Your objective -> Note how many lines in these entries contain "Given", and reply with that number alone.

=-=-=

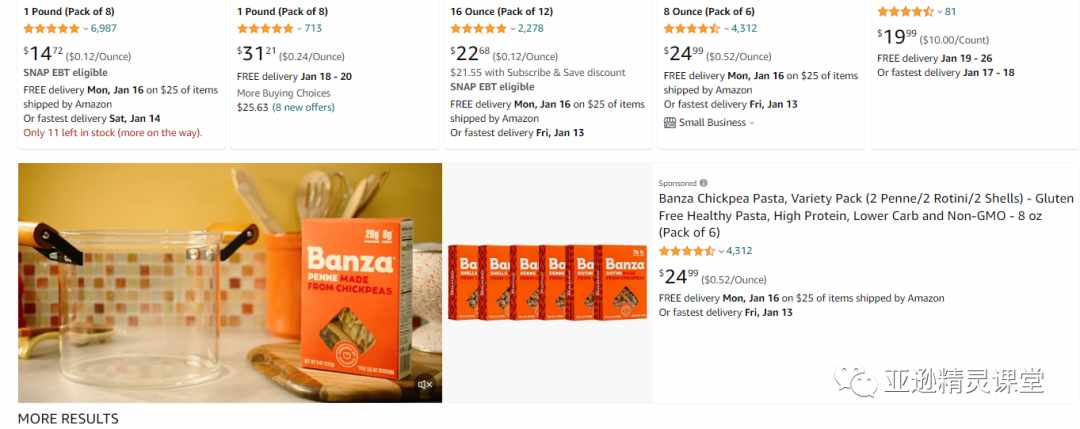The height and width of the screenshot is (429, 1080).
Task: Open the 8 new offers link
Action: (304, 107)
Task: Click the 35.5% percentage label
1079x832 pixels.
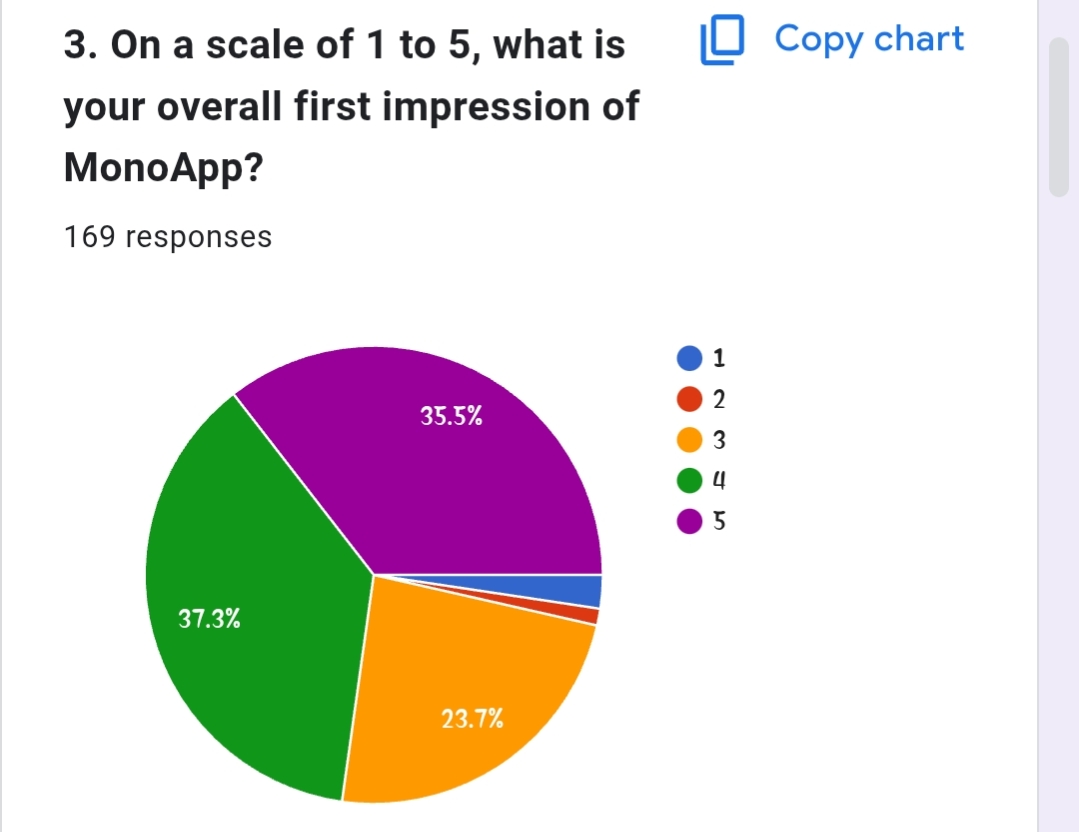Action: click(451, 418)
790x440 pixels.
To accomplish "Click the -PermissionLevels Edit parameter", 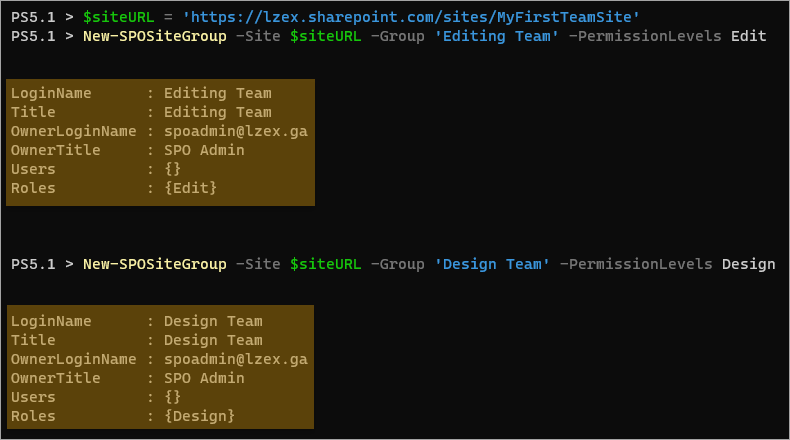I will point(668,36).
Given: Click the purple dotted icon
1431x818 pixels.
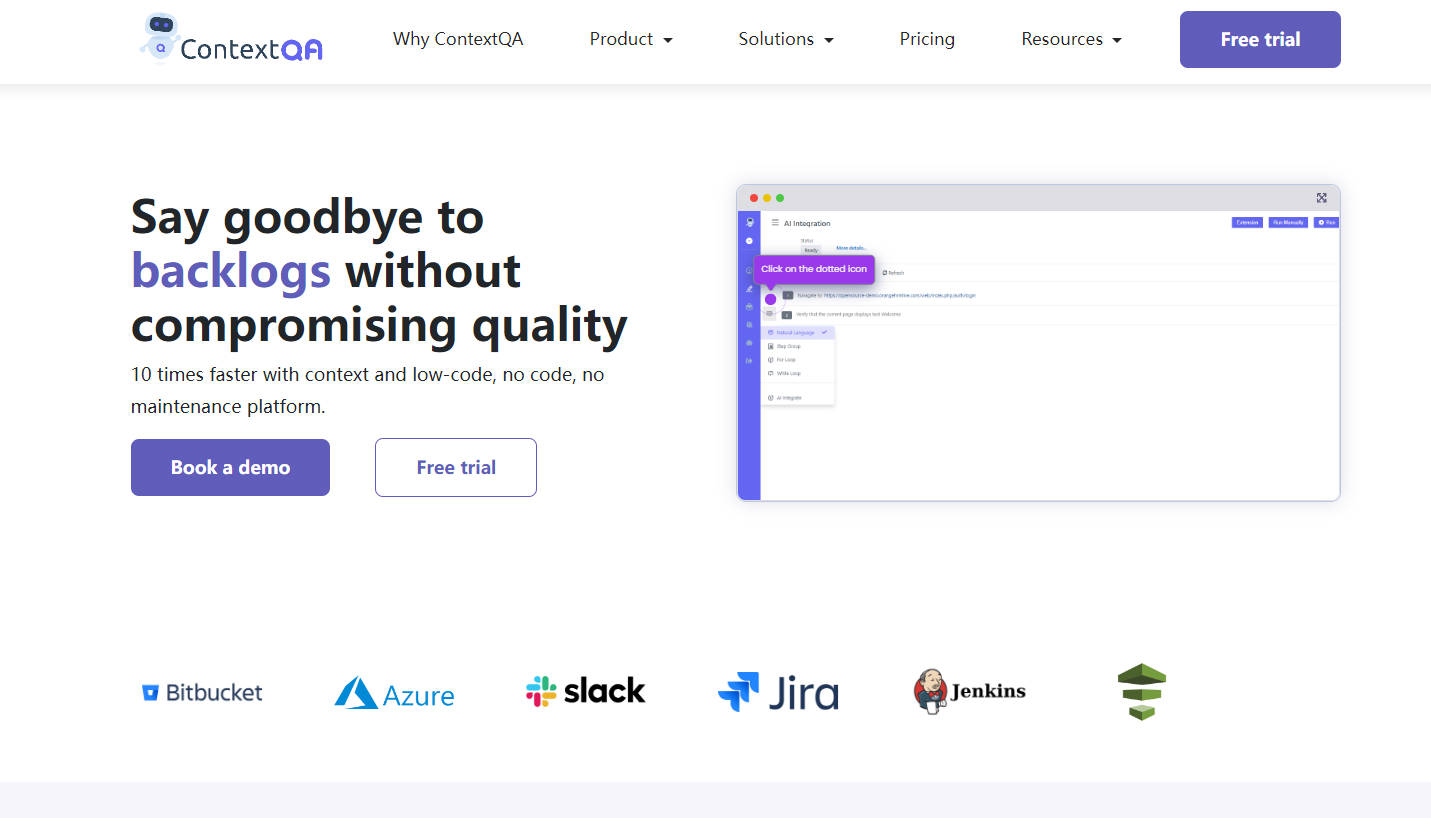Looking at the screenshot, I should click(770, 298).
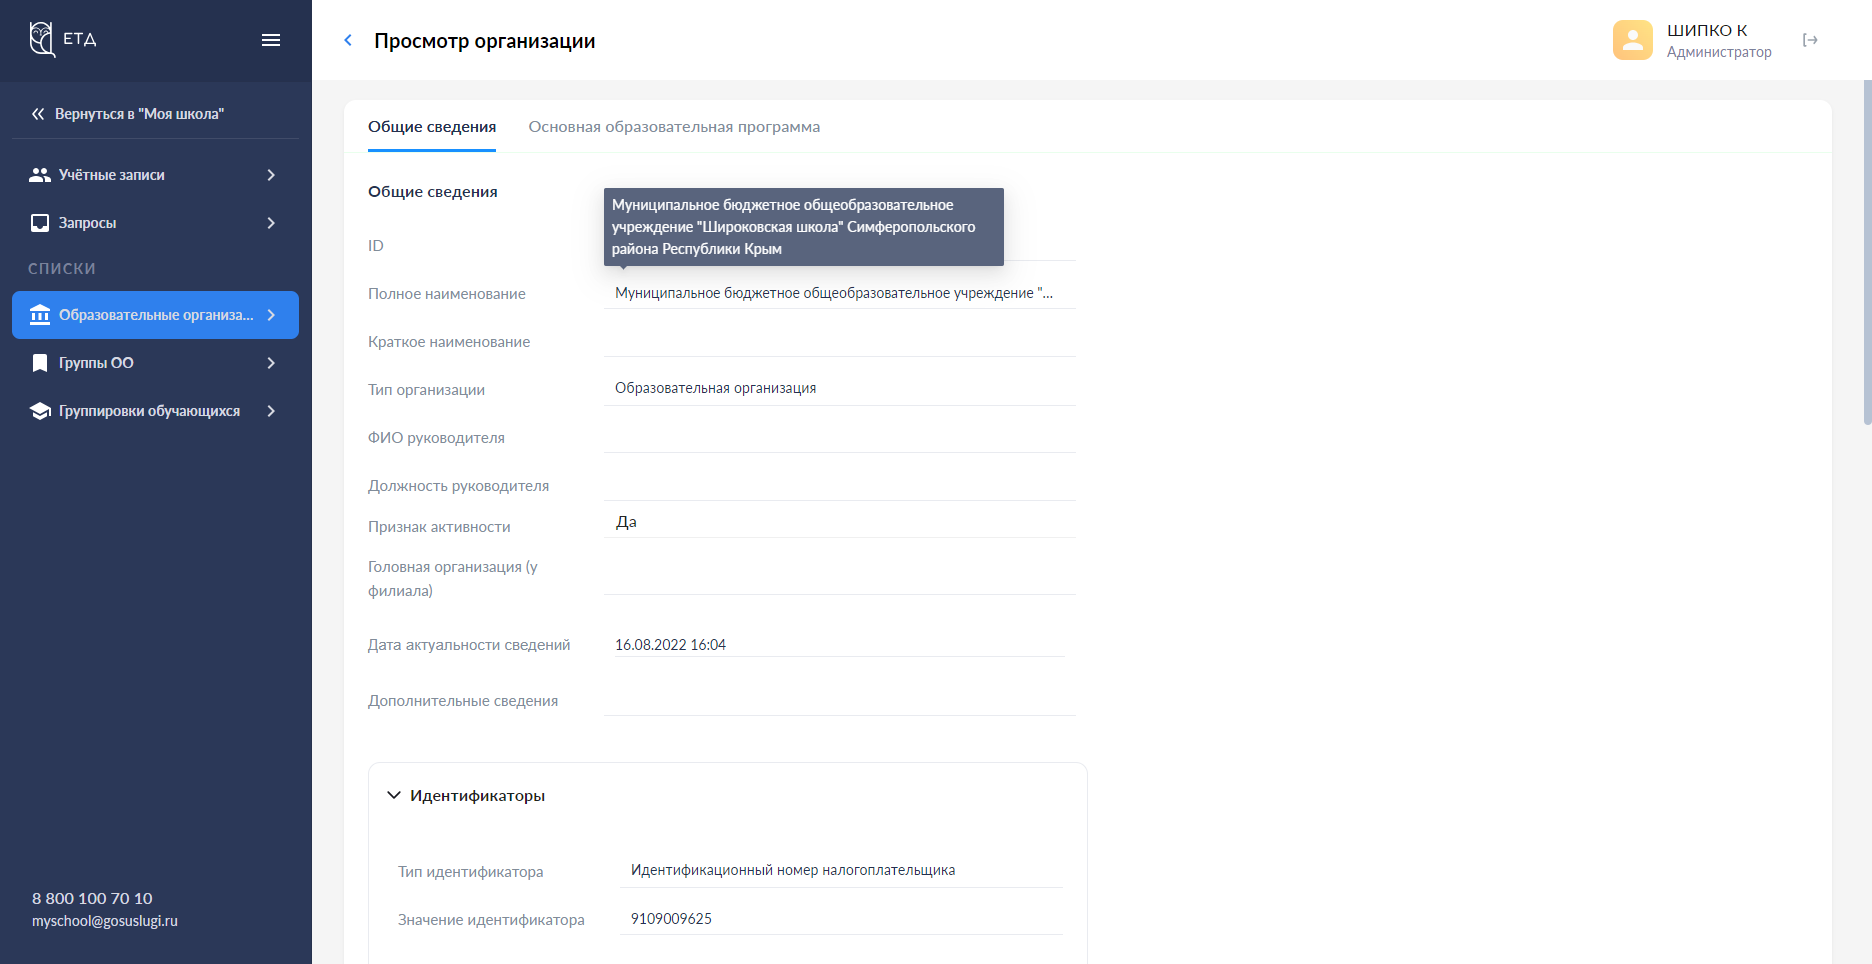The width and height of the screenshot is (1872, 964).
Task: Click the myschool@gosuslugi.ru email link
Action: pos(105,921)
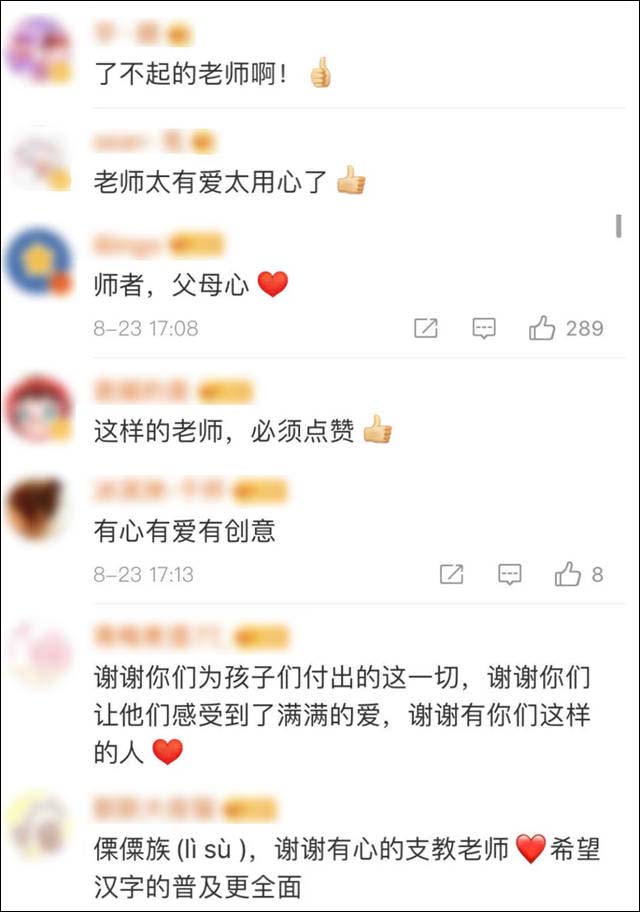This screenshot has height=912, width=640.
Task: Open blue avatar beside '师者，父母心'
Action: tap(38, 261)
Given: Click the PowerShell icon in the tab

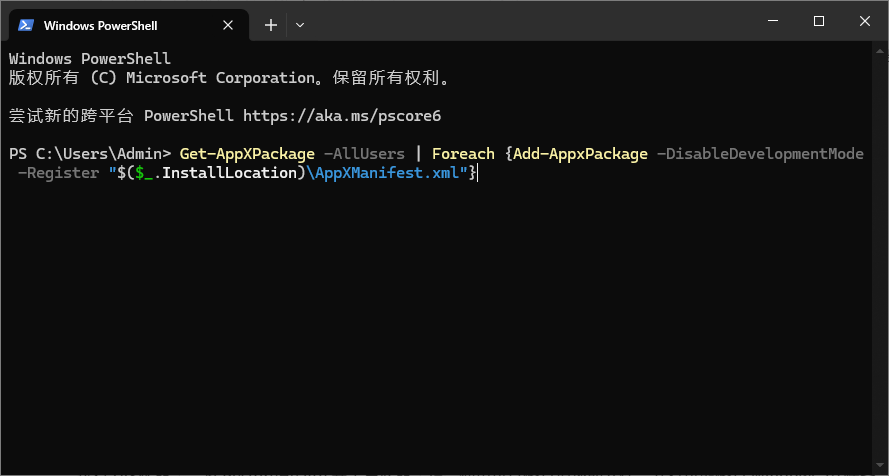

=-=-=

Response to this task -> 2